Mountain West & Utah
- University of Utah Health (Salt Lake City) — multidisciplinary sarcoidosis-relevant care across pulmonary/interstitial lung disease, rheumatology, cardiology (cardiac-sarcoidosis evaluation with MRI/PET and electrophysiology), neurology, and the John A. Moran Eye Center for uveitis; infliximab infusion services and clinical trials. Main line: 801-581-2121.
- Intermountain Health (Wasatch Front and across Utah) — pulmonology and multidisciplinary clinics for diagnosis, pulmonary function testing, immunosuppression management, and infusion services. Find a provider: 801-442-5000 (Intermountain Medical Center, Murray).

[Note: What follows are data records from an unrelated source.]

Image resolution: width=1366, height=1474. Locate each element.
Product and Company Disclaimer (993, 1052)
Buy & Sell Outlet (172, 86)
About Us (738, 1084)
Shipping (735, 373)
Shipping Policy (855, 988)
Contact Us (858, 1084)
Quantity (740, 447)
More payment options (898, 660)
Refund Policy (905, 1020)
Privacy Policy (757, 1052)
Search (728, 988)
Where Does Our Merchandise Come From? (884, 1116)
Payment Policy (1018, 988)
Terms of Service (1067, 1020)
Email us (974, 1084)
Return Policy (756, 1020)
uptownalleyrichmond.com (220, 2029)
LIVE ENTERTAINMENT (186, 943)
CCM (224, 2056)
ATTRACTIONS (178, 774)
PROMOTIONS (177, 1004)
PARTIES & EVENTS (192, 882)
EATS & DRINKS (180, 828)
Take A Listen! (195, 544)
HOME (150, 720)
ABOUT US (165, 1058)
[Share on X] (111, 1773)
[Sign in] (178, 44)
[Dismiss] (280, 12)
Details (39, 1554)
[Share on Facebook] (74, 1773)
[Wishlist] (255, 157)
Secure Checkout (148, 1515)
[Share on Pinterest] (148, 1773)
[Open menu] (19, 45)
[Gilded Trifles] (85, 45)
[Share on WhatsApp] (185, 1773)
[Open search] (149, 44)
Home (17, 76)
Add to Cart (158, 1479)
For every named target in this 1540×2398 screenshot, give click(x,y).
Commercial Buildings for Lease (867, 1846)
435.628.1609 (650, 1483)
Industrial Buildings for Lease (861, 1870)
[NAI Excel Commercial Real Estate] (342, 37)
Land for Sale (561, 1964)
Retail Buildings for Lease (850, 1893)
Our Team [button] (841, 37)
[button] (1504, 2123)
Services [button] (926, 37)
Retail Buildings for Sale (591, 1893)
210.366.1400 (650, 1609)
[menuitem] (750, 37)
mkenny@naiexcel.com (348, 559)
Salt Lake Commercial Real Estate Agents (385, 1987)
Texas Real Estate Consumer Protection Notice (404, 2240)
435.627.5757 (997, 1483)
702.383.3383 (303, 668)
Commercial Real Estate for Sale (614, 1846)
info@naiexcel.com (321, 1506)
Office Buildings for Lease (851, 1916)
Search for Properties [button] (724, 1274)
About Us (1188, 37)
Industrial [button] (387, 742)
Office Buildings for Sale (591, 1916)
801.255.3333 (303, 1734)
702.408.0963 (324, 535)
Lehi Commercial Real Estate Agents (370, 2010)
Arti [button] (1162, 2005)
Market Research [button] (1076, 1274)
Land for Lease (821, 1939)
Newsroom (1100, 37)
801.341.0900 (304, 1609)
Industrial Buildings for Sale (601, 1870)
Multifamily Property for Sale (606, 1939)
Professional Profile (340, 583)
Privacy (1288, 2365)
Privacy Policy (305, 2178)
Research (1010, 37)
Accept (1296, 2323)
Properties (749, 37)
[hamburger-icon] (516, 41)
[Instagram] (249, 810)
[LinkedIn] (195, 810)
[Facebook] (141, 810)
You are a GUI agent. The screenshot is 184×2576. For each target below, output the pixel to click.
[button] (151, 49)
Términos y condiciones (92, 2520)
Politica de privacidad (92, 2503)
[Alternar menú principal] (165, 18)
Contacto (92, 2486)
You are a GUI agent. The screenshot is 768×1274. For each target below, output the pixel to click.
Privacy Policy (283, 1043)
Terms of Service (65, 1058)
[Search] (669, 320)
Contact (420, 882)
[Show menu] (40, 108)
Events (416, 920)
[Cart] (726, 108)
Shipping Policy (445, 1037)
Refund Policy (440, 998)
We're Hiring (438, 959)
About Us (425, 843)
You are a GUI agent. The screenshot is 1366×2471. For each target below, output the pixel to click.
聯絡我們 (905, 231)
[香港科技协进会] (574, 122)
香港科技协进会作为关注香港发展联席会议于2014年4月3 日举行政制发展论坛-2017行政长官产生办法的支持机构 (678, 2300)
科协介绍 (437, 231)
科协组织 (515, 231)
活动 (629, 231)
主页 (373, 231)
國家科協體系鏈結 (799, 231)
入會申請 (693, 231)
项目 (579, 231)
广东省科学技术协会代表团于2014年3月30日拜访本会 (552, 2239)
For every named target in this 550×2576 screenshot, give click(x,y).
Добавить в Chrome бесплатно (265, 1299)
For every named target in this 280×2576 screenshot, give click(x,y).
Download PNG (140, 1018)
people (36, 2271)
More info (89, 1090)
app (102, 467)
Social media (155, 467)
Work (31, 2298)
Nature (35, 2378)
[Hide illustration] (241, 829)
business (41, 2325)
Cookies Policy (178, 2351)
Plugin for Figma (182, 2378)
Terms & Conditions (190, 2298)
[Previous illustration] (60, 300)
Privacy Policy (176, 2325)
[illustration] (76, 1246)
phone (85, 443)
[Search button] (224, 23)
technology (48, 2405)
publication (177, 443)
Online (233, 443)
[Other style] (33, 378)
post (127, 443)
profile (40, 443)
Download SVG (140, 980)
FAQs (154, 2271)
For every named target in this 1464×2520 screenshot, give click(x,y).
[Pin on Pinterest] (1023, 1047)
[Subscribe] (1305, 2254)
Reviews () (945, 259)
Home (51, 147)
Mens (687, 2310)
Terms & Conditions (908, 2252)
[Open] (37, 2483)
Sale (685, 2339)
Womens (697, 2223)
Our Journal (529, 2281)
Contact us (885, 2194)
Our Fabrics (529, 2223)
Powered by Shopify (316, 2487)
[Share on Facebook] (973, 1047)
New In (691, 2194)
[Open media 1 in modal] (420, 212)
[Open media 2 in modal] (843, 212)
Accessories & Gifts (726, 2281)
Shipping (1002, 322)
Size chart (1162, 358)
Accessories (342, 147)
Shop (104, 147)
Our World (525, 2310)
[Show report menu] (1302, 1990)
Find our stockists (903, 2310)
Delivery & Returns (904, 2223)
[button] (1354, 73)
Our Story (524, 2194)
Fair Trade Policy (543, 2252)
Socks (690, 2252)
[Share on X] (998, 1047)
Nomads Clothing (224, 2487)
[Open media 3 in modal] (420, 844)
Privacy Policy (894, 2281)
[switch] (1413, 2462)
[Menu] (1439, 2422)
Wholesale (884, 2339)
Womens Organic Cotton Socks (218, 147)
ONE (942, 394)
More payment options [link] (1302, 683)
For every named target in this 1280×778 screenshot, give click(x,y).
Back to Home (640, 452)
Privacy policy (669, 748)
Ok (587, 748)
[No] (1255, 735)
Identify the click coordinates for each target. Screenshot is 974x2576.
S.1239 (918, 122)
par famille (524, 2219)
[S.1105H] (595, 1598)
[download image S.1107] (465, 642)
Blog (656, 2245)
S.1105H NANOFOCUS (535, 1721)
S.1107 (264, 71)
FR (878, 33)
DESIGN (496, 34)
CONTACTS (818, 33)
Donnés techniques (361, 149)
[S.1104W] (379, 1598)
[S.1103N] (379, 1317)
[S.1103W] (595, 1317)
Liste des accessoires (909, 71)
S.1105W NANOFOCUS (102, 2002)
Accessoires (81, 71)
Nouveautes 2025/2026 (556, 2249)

- George E. Wahlen VA Medical Center (Salt Lake City) — pulmonary and multisystem sarcoidosis care for veterans. Main line: 801-582-1565.
- Infusion centers & specialty pharmacies (University of Utah, Intermountain) — administer infliximab and help coordinate specialty-drug approvals and patient-assistance programs.
U.S. national centers of excellence (illustrative)
Several academic centers have dedicated sarcoidosis or interstitial lung disease programs with deep experience in cardiac and neurologic disease. Examples frequently cited include the Cleveland Clinic, Johns Hopkins, University of Cincinnati, National Jewish Health (Denver), Mount Sinai (New York), and Mayo Clinic. The Foundation for Sarcoidosis Research can help you locate specialists; ask your insurer about in-network options and any referral requirements before traveling.
Veterans
Sarcoidosis is recognized within the VA system, and veterans should ask about service connection if their diagnosis may relate to military exposures (for some veterans, sarcoidosis has been considered presumptively connected to certain service circumstances — eligibility rules change, so ask a Veterans Service Officer). The Salt Lake City VA and the broader VA pulmonary network can coordinate care.
Canada
Care is delivered through provincial health systems and academic respirology programs (for example, in Toronto, Montreal, and Vancouver). Biologics and antifibrotics may require special authorization through provincial drug plans; ask your respirologist about coverage pathways and timelines.
International
Notable specialized centers include St. Antonius Hospital (Nieuwegein, Netherlands), Royal Brompton Hospital (London, UK), and academic centers across France, Germany, Italy, Spain, and Japan (the latter with particular cardiac-sarcoidosis expertise). The World Association of Sarcoidosis and Other Granulomatous Disorders (WASOG) is a useful starting point.
Education, peer support & assistance
- Foundation for Sarcoidosis Research (FSR) — stopsarcoidosis.org — education, peer-support communities, trial information, and financial-assistance and fatigue resources.
- American Lung Association — lung.org — general lung-health education and support.
- ClinicalTrials.gov — the official registry of clinical trials.